The Paradox of Random Order.
Nature is random order.
The timing is random. But once the signs are evident, it’s easy (relatively speaking- I’m broad-banding here) to predict what will happen.
Case in point: you won’t know if it will rain at some time tomorrow (okay, pretend you didn’t Google just now. PRETEND) but once you see the clouds in the morning, you can, within reason, make a prediction off the signs that are visible.
Like lightning. DARK clouds. Thunder. Cumulous clouds blotting out the sun.
Rivers filled with blood…
Okay, JK, no apocalypse just yet. But you get my drift right?
While nature is random, there is an order for things. For ther to be rain, there must be clouds. We may not know when, but we know what based on the “heads up” that nature gives.
Sometimes there is a lengthy heads up. Sometimes, barely any at all.
But there is order in the chaos.
Cuz I ain’t got no “-Shame!!! Shame!!! SHAME!!!”
If you don’t get this, I’m guessing you’re not a Game of Thrones fan.
There’s a scene from GOT season 5 episode 9 or 10 where the Queen mother from King’s Landing is forced to walk the streets naked in atonement for her sins against… the 5 pointed star god?…Guy? Whatever.
As she walked around, there was a “nun” for lack of a better word, who would ring a bell behind her and yell “SHAME” every step she took.
It was a long ass journey. King’s Landing is huge city.
Bypass the fact that people are tossing shit at her, mocking, and overall bringing the Queen Mother to the depths of horror/shame/embarrassment.
Bypass all that. How low would your ego be at that point? Would you hide away in a dark closet and relive those moments over and over until you died? Or would you want to lash out at every last person who subjected you to such disgrace?
I wonder how often we do that to ourselves, though. And for things even less significant/embarrassing.
Sometimes, ya just gotta cut yourselves some slack. We’re only human!!
The next person who insists I should be perfect will receive an imperfect punch.
For real, my punches aren’t that great. And my “form” is nothing to write home about (it needs A LOT of work).
But that’s the point. Perfection is a load of bullshit. It’s impossible to meet and frankly is the road towards ultimate imperfection aka failure.
Imperfection = Happiest = Perfect
From my lips. Believe it.
I was at my most unhappy trying to be the “-Est”. Smartest, tallest, fastest…I won the est alright.
It’s called unhappiest.
Misery filling up the holes left inside
Too silent, too tied up to cry.
Hands on my throat, telling me that the end
Has arrived, have you reached the next bend?

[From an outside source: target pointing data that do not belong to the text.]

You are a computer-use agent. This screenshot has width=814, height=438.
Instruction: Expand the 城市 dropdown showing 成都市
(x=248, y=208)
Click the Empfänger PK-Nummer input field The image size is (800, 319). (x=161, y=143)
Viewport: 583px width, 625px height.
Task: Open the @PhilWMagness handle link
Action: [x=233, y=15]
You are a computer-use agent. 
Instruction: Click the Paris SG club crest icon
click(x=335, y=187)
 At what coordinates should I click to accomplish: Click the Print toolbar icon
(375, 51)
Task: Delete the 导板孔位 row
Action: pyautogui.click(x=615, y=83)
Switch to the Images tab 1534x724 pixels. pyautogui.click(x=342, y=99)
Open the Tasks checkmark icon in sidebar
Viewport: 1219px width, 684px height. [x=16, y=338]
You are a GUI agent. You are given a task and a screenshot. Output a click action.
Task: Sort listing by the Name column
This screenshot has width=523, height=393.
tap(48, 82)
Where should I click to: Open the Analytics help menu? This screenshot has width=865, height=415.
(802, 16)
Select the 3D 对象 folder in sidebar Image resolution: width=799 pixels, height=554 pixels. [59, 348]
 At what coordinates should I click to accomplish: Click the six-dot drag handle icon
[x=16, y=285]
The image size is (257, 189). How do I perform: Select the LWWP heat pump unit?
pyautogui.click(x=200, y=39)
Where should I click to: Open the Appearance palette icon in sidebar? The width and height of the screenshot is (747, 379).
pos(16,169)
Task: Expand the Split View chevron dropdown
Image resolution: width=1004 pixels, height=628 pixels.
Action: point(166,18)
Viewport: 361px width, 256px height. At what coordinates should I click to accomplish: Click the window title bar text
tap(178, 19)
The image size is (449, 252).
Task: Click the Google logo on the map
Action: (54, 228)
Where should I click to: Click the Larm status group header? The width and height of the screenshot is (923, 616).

Thought not, when life flashes past
There I am, dead last, dead at last
Or too dead to last, body cast.
Because it’s practically the point,
King I am not, no matter how much you try to anoint-
I’m not a king, I’m a master
And nothing you say will make me go faster
I’m at my pace, within my time
Two coins in my hand, lady luck and father mime
I gave away my mask, this is it, unfiltered imperfection
Walk away bitch, before I call collection.
“Hello? Yeah, I got your shit right here
Little brats called hate and fear
I’m giving them back to you
Keep them, you can do better than I ever could.”
Starting last year, I’ve given myself the greatest gift.
It’s called “PERMISSION TO FUCK UP, SIR!!”
And I’m happy to cross that line. Make it dotted. Optional. Take it or leave it. No harm, no foul.
Knowledge is dangerous, but I crunched through that apple to the sugar on the inside. And freedom tastes sweeeetttt bitch!
Now, if you’re religiously inclined, you’re probably thinking that freedom is a catch-22. No rules no freedom, no freedom no rules.
Sure, and yet, there is.
Random order. Organized chaos. Ouroboros. Even snakes eat their own tails.
Paradox. Yet, somehow it makes sense.